An Irishman, an Officer, a General Officer, a Russian Field Marshal

Pierce Edmond de Lacy

An Irishman, an Officer, a General Officer, a Russian Field Marshal

In 2018 my friends from Russia found the place where a battle took place. That was quite an undistinguished place far away in a steppe. Among the findings there were relics which are rather common for such places – bullets, individual equipment, horse harness, cold-arms, etc.

However, one of the findings attracted their interest, that was a button with some strange and unusual family crest. They showed it to me, and I spent more than a month on trying to find out its origin. The uniform button that wasn’t a valuable item at all turned out to be connected with a far city of Moscow as well as with Ireland, which is even farther.

However, there is a history behind it. The story of a man who was born in times of trouble and lived a life, which may seem a film script to us.

Here is what the Russians said about him after his death: ‘General Peter Lacy, Irish by birth, he knew the ropes; he was loved, he was a man of honor, he wasn’t capable of any foul deeds. Everywhere he was known as a good general.’

Far away in Russia

Young tzar Peter Alexeyevich was rebuilding his country with high enthusiasm. He had a lofty agenda and he was keen on implementing his plans right away. He strived to get for Russia the way to the Baltic Sea, which inevitably lead to a conflict with Sweden, the strongest country in Europe at that time. To oppose such a powerful enemy, Russia needed not only large, well trained and armed military force, but also talented and skilled military officers and generals.

Constantly warring and densely populated Europe didn’t lack skilled people who knew how to conduct war. Some of them tried to find fame and success in the New World. However, there were those who were looking closely at this huge and un-renowned country in the East, where the young tzar was engaging foreigners with military skills in large numbers and promising them a decent pay.

Many military men from abroad who were ready to sell their professional skills came to Russia at that time. One of these foreigners was Pierce Edmond de Lacy, an Irish by birth, who then became one of the most successful field marshals known as Pyotr Petróvich Lássi.

Task instructions: Can you transcribe, word for word, everything from "Young tzar Peter" down to "a decent pay." in the article on Pierce Edmond de Lacy?

Data block:
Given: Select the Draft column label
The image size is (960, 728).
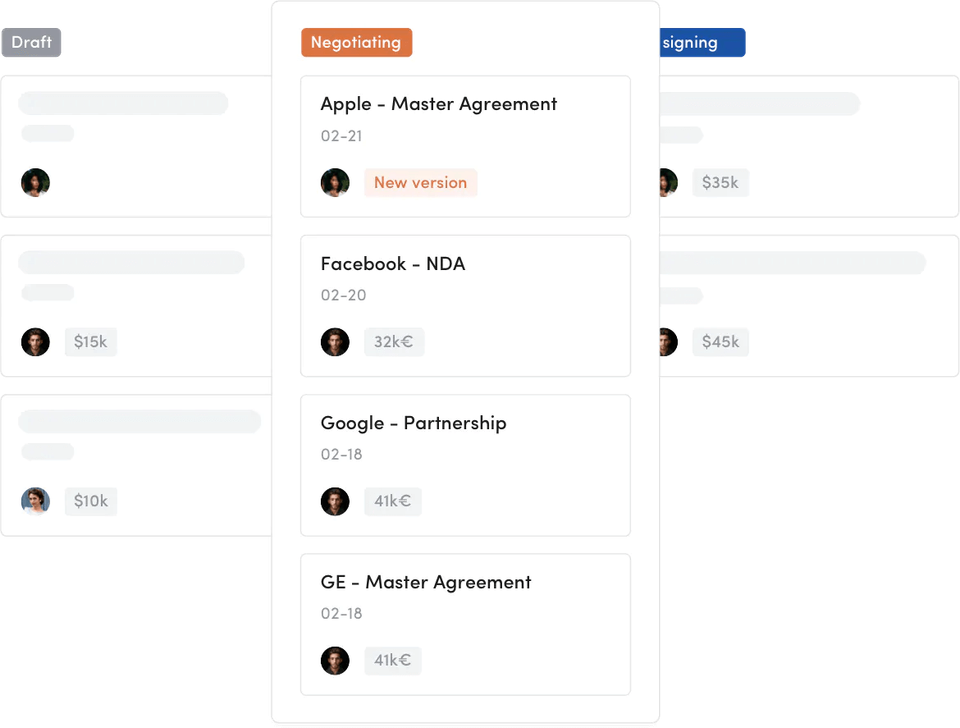Looking at the screenshot, I should coord(32,43).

Worked answer:
Young tzar Peter Alexeyevich was rebuilding his country with high enthusiasm. He had a lofty agenda and he was keen on implementing his plans right away. He strived to get for Russia the way to the Baltic Sea, which inevitably lead to a conflict with Sweden, the strongest country in Europe at that time. To oppose such a powerful enemy, Russia needed not only large, well trained and armed military force, but also talented and skilled military officers and generals.

Constantly warring and densely populated Europe didn’t lack skilled people who knew how to conduct war. Some of them tried to find fame and success in the New World. However, there were those who were looking closely at this huge and un-renowned country in the East, where the young tzar was engaging foreigners with military skills in large numbers and promising them a decent pay.